1.2.3 待测样本的制备及紫外光谱采集

室温下，分别取丹皮酚结晶母液0.15 g左右，上层溶液和下层晶体各一份，用75%乙醇稀释到一定浓度，得到样本S1和S2。

取不同生产批次的丹皮酚结晶母液两份，分别加热至50℃成熔融状态，分别称取1.2 g和0.9 g，用75%乙醇稀释到一定浓度，得到样本S3和S4。

称取丹皮酚结晶产品0.1 g，用75%乙醇稀释到一定浓度，得到样本S5。取S1～S5等体积混合得到样本S6。

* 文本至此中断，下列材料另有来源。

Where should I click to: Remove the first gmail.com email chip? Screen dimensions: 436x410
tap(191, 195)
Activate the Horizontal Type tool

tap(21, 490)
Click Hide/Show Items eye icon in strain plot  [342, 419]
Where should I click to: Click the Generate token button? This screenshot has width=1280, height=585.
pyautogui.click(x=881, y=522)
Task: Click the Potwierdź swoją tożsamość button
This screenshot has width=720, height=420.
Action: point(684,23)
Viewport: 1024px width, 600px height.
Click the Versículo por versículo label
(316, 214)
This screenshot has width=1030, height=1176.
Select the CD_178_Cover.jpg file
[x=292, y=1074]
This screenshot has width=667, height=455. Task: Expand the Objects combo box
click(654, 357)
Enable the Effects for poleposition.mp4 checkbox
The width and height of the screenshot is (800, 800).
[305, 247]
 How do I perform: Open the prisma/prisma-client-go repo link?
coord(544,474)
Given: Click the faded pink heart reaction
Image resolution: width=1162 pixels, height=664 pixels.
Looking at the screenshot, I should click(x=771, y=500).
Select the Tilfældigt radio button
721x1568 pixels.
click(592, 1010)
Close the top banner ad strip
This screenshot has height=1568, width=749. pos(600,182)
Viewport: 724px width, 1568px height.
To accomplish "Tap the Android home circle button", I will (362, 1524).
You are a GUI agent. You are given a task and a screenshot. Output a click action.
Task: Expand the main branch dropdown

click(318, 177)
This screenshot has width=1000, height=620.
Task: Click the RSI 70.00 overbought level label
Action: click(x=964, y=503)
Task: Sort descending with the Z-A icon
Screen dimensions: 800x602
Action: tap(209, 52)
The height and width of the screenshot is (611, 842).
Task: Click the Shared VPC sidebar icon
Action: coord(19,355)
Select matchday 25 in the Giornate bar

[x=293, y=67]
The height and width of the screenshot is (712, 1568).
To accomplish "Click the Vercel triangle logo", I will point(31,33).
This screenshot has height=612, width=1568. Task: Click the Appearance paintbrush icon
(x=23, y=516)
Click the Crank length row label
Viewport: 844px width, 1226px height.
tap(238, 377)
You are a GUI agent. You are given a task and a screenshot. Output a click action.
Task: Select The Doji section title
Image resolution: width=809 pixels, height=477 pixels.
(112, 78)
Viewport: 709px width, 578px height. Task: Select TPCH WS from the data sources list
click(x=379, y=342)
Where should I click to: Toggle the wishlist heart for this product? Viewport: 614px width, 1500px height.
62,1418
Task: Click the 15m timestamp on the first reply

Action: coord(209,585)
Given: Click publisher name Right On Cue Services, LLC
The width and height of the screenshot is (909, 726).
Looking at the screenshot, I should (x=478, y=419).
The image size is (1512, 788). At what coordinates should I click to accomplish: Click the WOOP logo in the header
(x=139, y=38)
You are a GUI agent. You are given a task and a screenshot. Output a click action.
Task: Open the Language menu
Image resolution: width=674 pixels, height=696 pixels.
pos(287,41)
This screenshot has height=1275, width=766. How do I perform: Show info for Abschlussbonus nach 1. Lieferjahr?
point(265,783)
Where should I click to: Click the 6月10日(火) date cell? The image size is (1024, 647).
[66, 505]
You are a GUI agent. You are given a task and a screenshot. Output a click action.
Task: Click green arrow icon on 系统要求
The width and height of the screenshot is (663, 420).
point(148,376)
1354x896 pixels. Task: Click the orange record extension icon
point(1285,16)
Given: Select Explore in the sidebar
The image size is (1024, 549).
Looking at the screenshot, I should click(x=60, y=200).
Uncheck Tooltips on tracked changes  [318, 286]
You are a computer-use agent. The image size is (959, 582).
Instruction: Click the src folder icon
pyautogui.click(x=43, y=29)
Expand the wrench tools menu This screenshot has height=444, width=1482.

在1.2.1(2)仪器条件下，采集S1～S6的紫外光谱数据，得到待测样本数据库，记为D。

1.2.4 数据库的建立

将待测样品S1～S6和丹皮酚标准样品样本B3，通过液相色谱与光谱仪联用，采集各样本经过色谱柱完全分离后的多波长光谱数据。从待测样品光谱数据中扣除待测组分丹皮酚的光谱数据，并经数据降维［11］，得到背景数据库H，仅保留待测组分丹皮酚的光谱数据记为s。

1.2.5 标准样品与对应want值的计算

将上述光谱数据库H，s以及标准样品a1～a6光谱数据导入计算平台MATLAB［12-13］，选取200～400 nm波长段，应用斜投影算法分别计算各标准样品丹皮酚质量浓度对应的want值。

1.3 回收试验

分别取10 mL S2，S4，S5各3份，分别加入8，12，16 mg／L 3个浓度的丹皮酚对照品溶液10 mL，混合均匀后采集其多波长紫外光谱，采用斜投影判据计算丹皮酚的含量，计算该方法的回收率。

2 结果与讨论

2.1 数据库的建立

对丹皮酚标准样品溶液B3和混合样本S6进行分析，色谱图见图1。

图1 丹皮酚母液和丹皮酚对照品的液相色谱图

如图1所示，A为丹皮酚的色谱峰，其出峰时间对应为16.3～17.5 min。从S6的光谱数据中扣除与丹皮酚具有相同保留时间的光谱数据(如图1中A峰数据)，其余数据(B峰数据)则作为测定丹皮酚含量的本底数据，记为M6。依次从样品S1～S5的光谱数据中分别扣除16.3～17.5 min时间段的光谱数据所对应的列后存入本底数据库中，记为M1～M5。合并M1～M6数据构成数据库M。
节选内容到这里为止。